The Impact of Child Tax Credit in the United States

The 2021 Child Tax Credit is expected to cover 88% of children in the United States, lifting an estimated 4.1 million children out of povertyAccording to University of Notre Dame Professor James Sullivan, American families near the poverty line could see a 25% increase in their income during the second year of the program. Further, the revised program will also decrease the poverty rate gap between white children and Black and Latino children.

International Comparisons

The Brookings Institute called the revised Child Tax Credit system the largest child anti-poverty investment since Head Start in 1965. Similarly, the New York Times called it a policy revolution. Thus, the new monthly payments have sparked international analysis among those searching for solutions to poverty worldwide.

The United States, however, is not alone in recent policy changes surrounding cash transfer programs.

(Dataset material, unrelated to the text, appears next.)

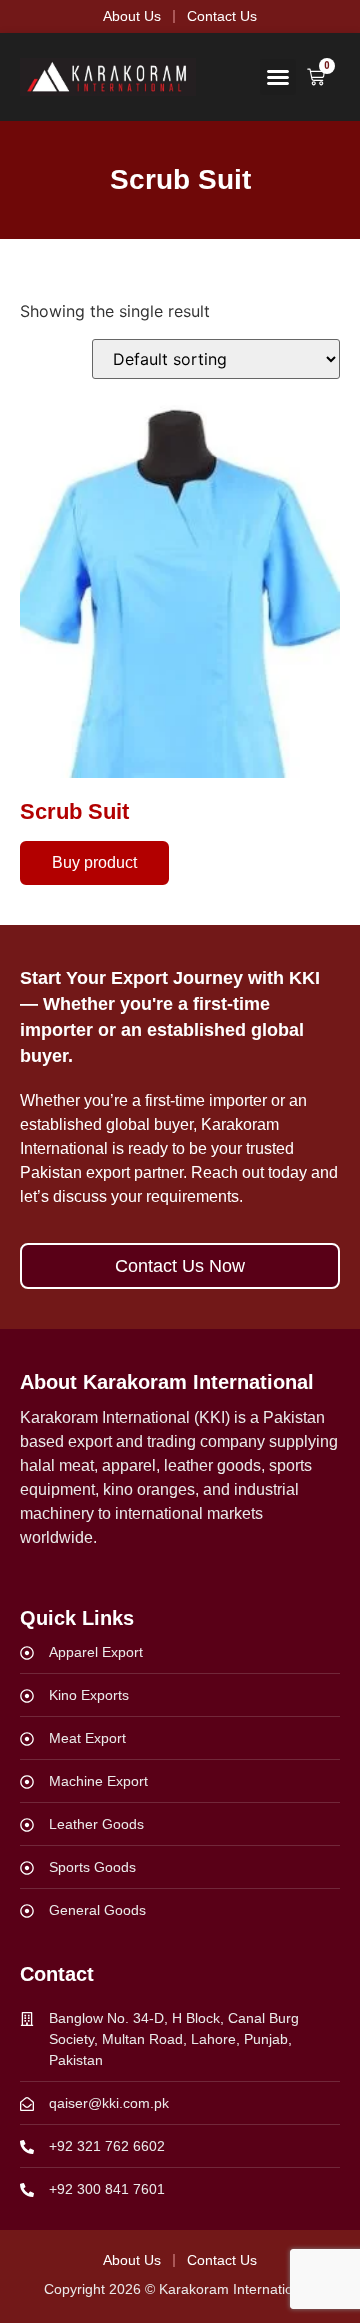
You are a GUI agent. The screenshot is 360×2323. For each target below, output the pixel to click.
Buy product (94, 862)
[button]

Throughout the COVID-19 pandemic, cash transfers have increased globally. According to The World Bank, 215 countries and territories have spent a total of $800 billion in social protection throughout the COVID-19 pandemic as of January 2021. Cash transfer programs alone have almost doubled, as coverage has grown by 240% on average worldwide.

Cash Transfers as Global Anti-Poverty Solutions

With the increase of these programs, there has been debate about the effectiveness and long-term stability of cash transfer legislation. Recently, The World Bank and the U.N. have both initiated cash transfer programs. They have also provided analysis on the effectiveness of these programs.

The World Bank labels policies like monthly cash payments as Unconditional Cash Transfers (UCTs). The organization states that UCTs are especially effective during social protection responses like responses to the COVID-19 pandemic. However, they are used most effectively to bring individuals out of poverty in the long term when paired with condition-based cash transfers that reward educational or health-based investments.

In other words, The World Bank describes cash transfers during the pandemic as helpful in addressing financial issues related to crises but warns that UCTs must be paired with solutions that address structural gaps in societal protection.

U.N. Support of Cash Transfer Programs

The U.N. recently released a report on its Cash Transfer Programme for Poor and Vulnerable Households’ partnership with the Cambodian government. Through this program, eligible and registered families receive $20 to $30 a month. The maximum monthly amounts are distributed to families with children.

The U.N. recognizes cash transfer programs as appropriate and constructive tools in supporting those affected by disasters. The U.N. Refugee Agency also promotes the use of cash transfers, or cash-based interventions, as long as there is a safe way to provide them to refugees and a stable market in the country.

Overall, the U.S.’s revised Child Tax Credit is a recent example of the global surge of cash transfer programs during the pandemic. While the future of these unconditional cash payments is unknown globally, cash transfers have alleviated many impoverished families. Thus, it is increasingly necessary to analyze, discuss and assess their crucial benefits.